5. The "5-4-3-2-1" Grounding Technique
When overthinking becomes overwhelming:
- Name 5 things you can see
- Name 4 things you can touch
- Name 3 things you can hear
- Name 2 things you can smell
- Name 1 thing you can taste
This forces your brain to process external sensory input, which temporarily deactivates the DMN. It's a hard switch from internal processing to external processing.
(Our Overwhelm Tool includes grounding sequences like this — automated and ready when your brain is too loud.)
When Overthinking Needs Professional Help
ADHD overthinking alone is manageable with the strategies above. But if your overthinking includes:
- Persistent dread or catastrophizing → possible comorbid anxiety disorder
- Obsessive thought loops that feel involuntary → possible OCD
- Self-destructive or hopeless thought content → possible depression
- Flashback-like replays of traumatic events → possible PTSD
...then the overthinking may be layered on top of another condition that needs its own treatment. An ADHD-aware therapist can differentiate between "noisy ADHD brain" and "comorbid anxiety/OCD/PTSD."
I had both — ADHD overthinking AND anxiety rumination. They felt similar but responded to completely different interventions. Sorting them out was the most useful thing my therapist ever did.
FAQ
Is overthinking a symptom of ADHD?
It's not a formal DSM-5 criterion, but it's one of the most commonly reported subjective experiences among adults with ADHD. The neurological basis (DMN dysregulation) is well-documented (Sonuga-Barke & Castellanos, 2007). Many clinicians now recognize it as a core feature of the inattentive and combined presentations.
Does ADHD medication help with overthinking?
Stimulant medication can improve DMN regulation, reducing the volume and frequency of intrusive thoughts. Many adults report that medication is when they first experience "mental quiet." However, some people find stimulants increase overthinking if the dose is too high. Titration matters.

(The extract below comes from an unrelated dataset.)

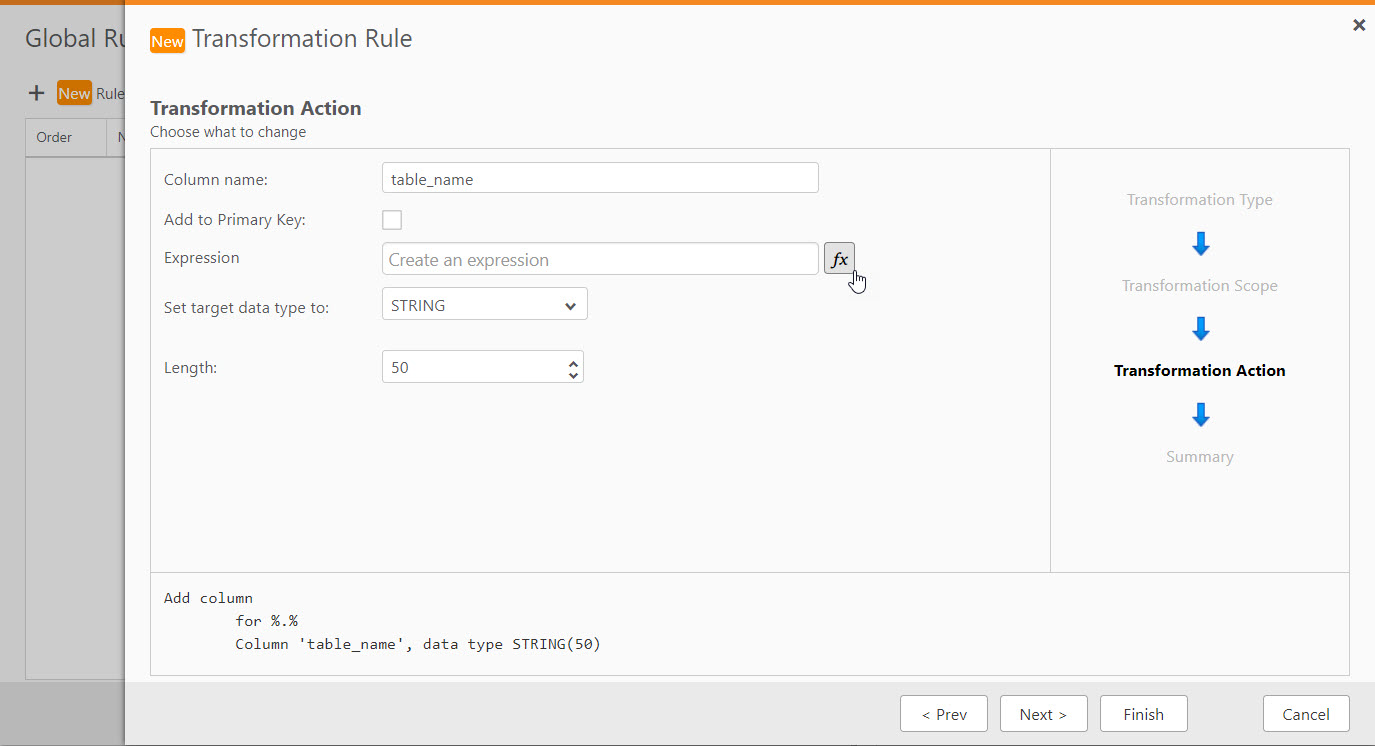Increase Length using up stepper arrow

click(573, 361)
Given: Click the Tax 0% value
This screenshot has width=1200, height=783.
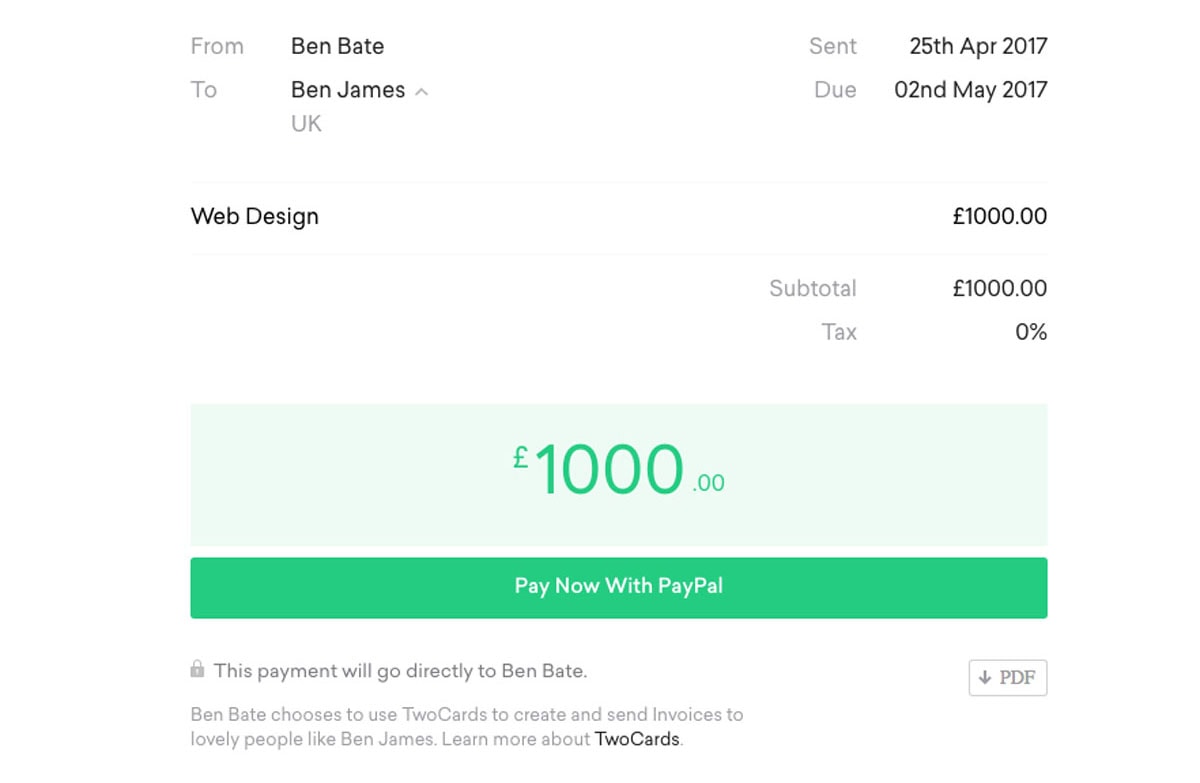Looking at the screenshot, I should 1031,332.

Why is my overthinking worse at night?
At night, external stimulation drops. Your DMN — which is suppressed by external input during the day — goes into overdrive. Add ADHD-related delayed sleep phase (shifted circadian rhythm) and reduced medication effectiveness in the evening, and you get the perfect storm for nighttime overthinking.
Sources
- Buckner, R.L. et al. (2008). The brain's default network. Annals of the New York Academy of Sciences, 1124, 1-38.
- Ratey, J.J. (2008). Spark. Little, Brown and Company.
- Sonuga-Barke, E.J. & Castellanos, F.X. (2007). Spontaneous attentional fluctuations in impaired states and pathological conditions. Neuroscience & Biobehavioral Reviews, 31(7), 946-956.